Linux compilation errors - radiance as a library

Stephen_Wasilewski · March 30, 2022, 7:53am

I’ve encountered two errors compiling radiance as a library that occur on Linux but not MacOS. I’ve tried two different linux machines:
Debian GNU/Linux 11 (bullseye) // gcc version 10.2.1 20210110 (Debian 10.2.1-6)
Ubuntu 20.04.3 LTS // gcc version 9.4.0 (Ubuntu 9.4.0-1ubuntu1~20.04.1)

my mac is:
10.14.6 // Apple LLVM version 10.0.1 (clang-1001.0.37.9)

Here are the issues:

when using rtrace as a library, I typically first load the scene without a light source and then add it later (this ensures it is at the end of the object record so I can swap sources). Now, this shouldn’t cause any problems, and typically doesn’t, it is perfectly valid to load a scene in radiance without a source, but in the specific case I compile as a module, under linux, I get a segfault because in marksources() if no sources are found then srccnt and cntord are never allocated. My fix is to simply not return early (commenting near lines 118 in source.c):

	/* still need  to initialize contribution arrays, because we will load a source in the future - SW*/
//	if (!foundsource) {
//		error(WARNING, "no light sources found");
//		return;
//	}

Roland also suggested that if these variables were initialized with a NULL pointer that might also solve the issue, but I have not tried that. Somehow clang is catching this and doing this work for me.

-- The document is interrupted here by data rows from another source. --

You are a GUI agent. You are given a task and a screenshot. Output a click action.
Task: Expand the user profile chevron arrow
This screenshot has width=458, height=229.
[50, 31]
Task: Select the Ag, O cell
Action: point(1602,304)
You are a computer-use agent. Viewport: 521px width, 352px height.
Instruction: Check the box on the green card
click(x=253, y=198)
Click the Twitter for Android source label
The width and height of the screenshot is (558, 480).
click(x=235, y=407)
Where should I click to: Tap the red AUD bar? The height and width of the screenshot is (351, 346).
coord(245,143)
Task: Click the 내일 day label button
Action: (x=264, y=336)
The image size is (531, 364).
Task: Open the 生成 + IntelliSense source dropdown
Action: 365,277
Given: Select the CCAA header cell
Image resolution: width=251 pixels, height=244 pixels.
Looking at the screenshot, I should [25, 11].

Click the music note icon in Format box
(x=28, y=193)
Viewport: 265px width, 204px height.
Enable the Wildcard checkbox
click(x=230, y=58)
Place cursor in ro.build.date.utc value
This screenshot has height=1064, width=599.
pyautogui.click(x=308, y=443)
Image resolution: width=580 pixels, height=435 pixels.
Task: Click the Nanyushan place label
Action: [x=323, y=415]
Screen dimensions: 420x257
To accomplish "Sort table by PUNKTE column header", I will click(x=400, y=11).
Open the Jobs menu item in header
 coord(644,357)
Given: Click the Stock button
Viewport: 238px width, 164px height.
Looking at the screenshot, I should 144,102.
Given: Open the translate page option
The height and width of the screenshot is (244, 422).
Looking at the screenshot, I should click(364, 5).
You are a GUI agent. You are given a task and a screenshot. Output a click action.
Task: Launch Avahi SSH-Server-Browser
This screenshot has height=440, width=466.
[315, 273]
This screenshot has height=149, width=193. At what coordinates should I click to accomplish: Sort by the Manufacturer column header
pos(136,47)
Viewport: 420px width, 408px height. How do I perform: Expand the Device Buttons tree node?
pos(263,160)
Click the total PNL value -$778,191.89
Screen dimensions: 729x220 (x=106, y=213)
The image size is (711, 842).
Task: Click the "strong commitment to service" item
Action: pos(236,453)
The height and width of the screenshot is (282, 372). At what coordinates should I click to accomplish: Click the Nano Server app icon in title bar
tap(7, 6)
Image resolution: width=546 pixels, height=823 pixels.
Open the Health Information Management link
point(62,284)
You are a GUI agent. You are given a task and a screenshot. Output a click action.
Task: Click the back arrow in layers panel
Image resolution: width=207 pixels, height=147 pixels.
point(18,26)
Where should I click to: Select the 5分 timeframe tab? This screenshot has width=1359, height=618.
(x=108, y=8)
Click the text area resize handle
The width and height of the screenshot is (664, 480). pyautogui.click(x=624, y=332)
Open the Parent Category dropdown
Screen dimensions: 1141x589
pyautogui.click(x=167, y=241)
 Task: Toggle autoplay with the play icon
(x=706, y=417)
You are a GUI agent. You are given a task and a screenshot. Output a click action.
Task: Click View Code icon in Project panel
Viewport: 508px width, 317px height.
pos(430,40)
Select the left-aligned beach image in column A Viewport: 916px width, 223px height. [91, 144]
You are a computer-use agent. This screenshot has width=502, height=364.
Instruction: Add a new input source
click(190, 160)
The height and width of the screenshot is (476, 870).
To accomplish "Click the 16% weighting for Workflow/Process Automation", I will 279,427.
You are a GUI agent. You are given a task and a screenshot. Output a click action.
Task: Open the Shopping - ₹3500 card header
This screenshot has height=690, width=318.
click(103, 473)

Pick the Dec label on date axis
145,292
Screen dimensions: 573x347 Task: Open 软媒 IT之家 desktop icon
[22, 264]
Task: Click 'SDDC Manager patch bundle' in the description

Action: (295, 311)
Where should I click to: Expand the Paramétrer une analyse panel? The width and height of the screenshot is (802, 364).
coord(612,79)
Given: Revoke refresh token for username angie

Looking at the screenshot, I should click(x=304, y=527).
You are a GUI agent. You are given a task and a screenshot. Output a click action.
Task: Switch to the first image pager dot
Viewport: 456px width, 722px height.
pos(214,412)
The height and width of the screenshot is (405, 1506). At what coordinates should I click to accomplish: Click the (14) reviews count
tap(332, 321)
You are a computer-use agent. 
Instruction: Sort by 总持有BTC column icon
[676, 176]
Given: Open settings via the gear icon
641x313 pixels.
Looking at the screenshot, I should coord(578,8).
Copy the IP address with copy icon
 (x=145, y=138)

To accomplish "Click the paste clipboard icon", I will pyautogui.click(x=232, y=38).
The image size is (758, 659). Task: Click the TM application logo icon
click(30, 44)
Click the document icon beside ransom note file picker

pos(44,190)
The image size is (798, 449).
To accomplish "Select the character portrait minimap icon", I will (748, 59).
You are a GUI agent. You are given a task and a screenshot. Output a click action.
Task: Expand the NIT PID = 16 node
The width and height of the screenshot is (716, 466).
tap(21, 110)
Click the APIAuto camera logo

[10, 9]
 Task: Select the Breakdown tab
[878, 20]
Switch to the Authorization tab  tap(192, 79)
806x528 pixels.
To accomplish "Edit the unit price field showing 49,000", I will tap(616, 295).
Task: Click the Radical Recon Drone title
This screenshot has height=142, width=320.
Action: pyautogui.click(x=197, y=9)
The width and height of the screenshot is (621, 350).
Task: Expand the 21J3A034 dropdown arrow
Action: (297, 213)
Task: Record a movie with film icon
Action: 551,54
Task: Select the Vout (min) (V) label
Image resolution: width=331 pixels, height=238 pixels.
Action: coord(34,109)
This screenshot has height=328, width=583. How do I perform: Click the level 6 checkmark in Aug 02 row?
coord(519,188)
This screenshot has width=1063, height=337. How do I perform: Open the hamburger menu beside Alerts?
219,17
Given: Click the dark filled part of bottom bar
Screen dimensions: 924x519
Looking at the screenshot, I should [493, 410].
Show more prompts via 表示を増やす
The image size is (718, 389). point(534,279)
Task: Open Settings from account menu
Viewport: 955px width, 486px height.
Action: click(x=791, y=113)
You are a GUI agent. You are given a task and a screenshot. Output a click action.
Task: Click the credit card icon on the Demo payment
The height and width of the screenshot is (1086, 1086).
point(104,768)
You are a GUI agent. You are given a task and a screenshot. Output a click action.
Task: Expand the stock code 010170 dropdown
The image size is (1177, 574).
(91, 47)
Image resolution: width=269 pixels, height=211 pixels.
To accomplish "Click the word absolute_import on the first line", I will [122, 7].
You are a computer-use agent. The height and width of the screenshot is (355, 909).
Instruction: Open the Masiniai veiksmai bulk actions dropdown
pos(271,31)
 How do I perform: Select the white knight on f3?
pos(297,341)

My other issue is with compiling rcontrib as a library. Similarly, I can make a running executable from the exact same code even under Linux that does not segfault, but if I compile into a module I get a segfault when calling setcontext(). This one is weird, because in this case (compiled as a module) for some reason it is not even calling setcontext() defined in caldefn.c, but instead is using something declared in ucontext.h (which is deprecated on mac). As best I can tell, this file is included in signal.h which is included in multiple places, but probably most relevant is rcmain.c (and likewise in my modified rcontrib initializing source, rcinit.c). I tried linking the libraries in all different orders, but couldn’t figure this one out, other than by patching caldefn.c and func.c to change the name of setcontext() to avoid this issue.

caldefn.h:

extern char	*setcontextcal(char *ctx);

I’m using cmake to build, but here are the actual calls to gcc for the linking step (compilation step is identical):

# rcontrib: this is the classic radiance executable

/usr/bin/cc CMakeFiles/rcontrib.dir/Radiance/src/rt/rcmain.c.o CMakeFiles/rcontrib.dir/Radiance/src/rt/rcontrib.c.o CMakeFiles/rcontrib.dir/Radiance/src/rt/rc2.c.o CMakeFiles/rcontrib.dir/Radiance/src/rt/rc3.c.o -o rcontrib  libradiance_o.a librtrad_o.a -lm 

# raytcontrib: this is similiar to rcontrib, but uses the same code to initialize the scene and call rays as the library (this works without the patch!)

/usr/bin/c++ CMakeFiles/raytcontrib.dir/mainrc.cpp.o CMakeFiles/raytcontrib.dir/render.cpp.o CMakeFiles/raytcontrib.dir/rcontrib.cpp.o -o raytcontrib  librcontribcfiles.a librcraycalls.a libradiance.a librtrad.a /usr/lib/x86_64-linux-gnu/libpython3.8.so -lm 


# rcontrib_c: here is the linking for the library, it is likely the 
# -shared flag (which is needed) that lets the ucontext.h 
# symbol leak in somehow, but I do not get duplicate #
# symbol linker errors, it compiles fine, but then segfaults. 
# If I get rid of -fPIC it throws linker errors.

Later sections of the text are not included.